Prediction of neonatal hyperbilirubinemia by cord blood analysis to diagnose subsequent hyperbilirubinemia


  • S. K. Mahammad Rafi Department of Paediatrics, Narayana Medical College and Hospital, Nellore, Andhra Pradesh, India
  • Vani Gandikota Department of Paediatrics, Narayana Medical College and Hospital, Nellore, Andhra Pradesh, India
  • Gangadhar B. Belavadi Department of Paediatrics, Narayana Medical College and Hospital, Nellore, Andhra Pradesh, India



Cord blood, Cord blood bilirubin, Hyperbilirubinemia


Background: the study was aimed to determine the predictive value of cord bilirubin and 24th hour serum bilirubin levels in identifying newborn babies at risk of developing significant hyperbilirubinemia.

Methods: A total 300 term neonates with a mean birth weight of 2.58±0.23 kg ranging from 1.92 kg-4.1kg were included in this study. Under strict aseptic precautions cord blood sample were collected from all newborns for analysis of serum bilirubin levels, and haemoglobin levels.

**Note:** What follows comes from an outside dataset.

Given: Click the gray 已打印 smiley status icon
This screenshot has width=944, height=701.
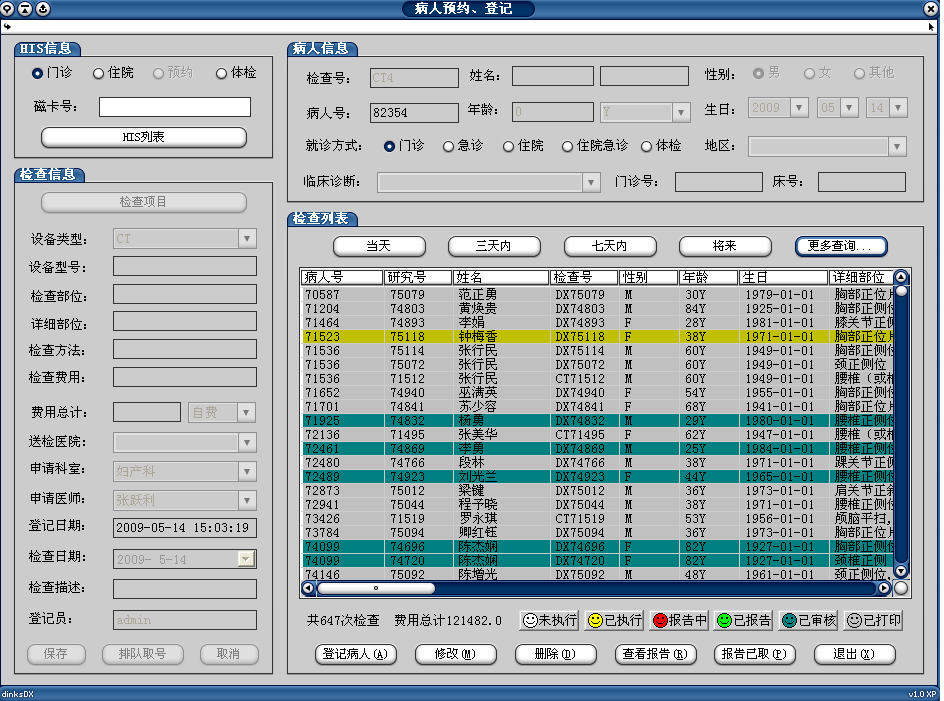Looking at the screenshot, I should pyautogui.click(x=854, y=621).
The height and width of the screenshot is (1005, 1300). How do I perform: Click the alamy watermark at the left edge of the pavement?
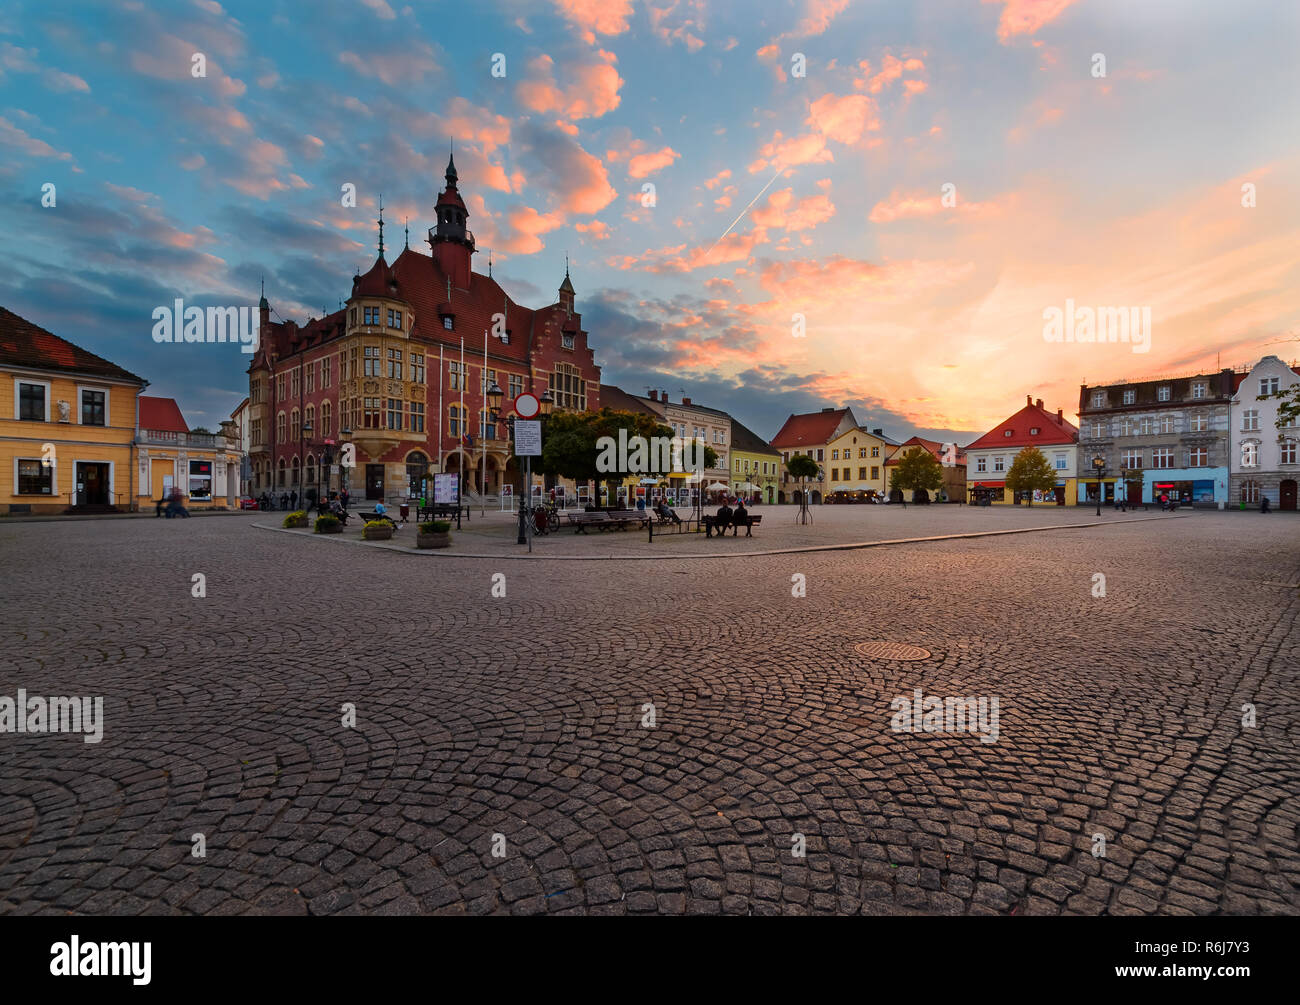coord(51,716)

Results: The incidence of significant hyperbilirubinemia in this study was 14%. Among jaundiced newborns sex ratio M/F:1.6:1(male female ratio 1.1:1). Mean Cord bilirubin levels in babies who subsequently developed hyperbilirubinemia was 2.798±0.5559 mg/dl and in others were 1.511±0.3260 mg/dl and the difference was statistically significant. There was a statistically significant correlation between cord bilirubin and neonatal jaundice. Cord bilirubin ≥2 mg/dl had good predictive value in identifying newborns who are likely to develop significant hyperbilirubinemia later.

Conclusions: Babies with cord blood bilirubin ≥2 mg/dl can be followed up in the hospital for 5 days, the time of peak neonatal hyperbilirubinemia to prevent the babies discharged early and later readmission for neonatal hyperbilirubinemia.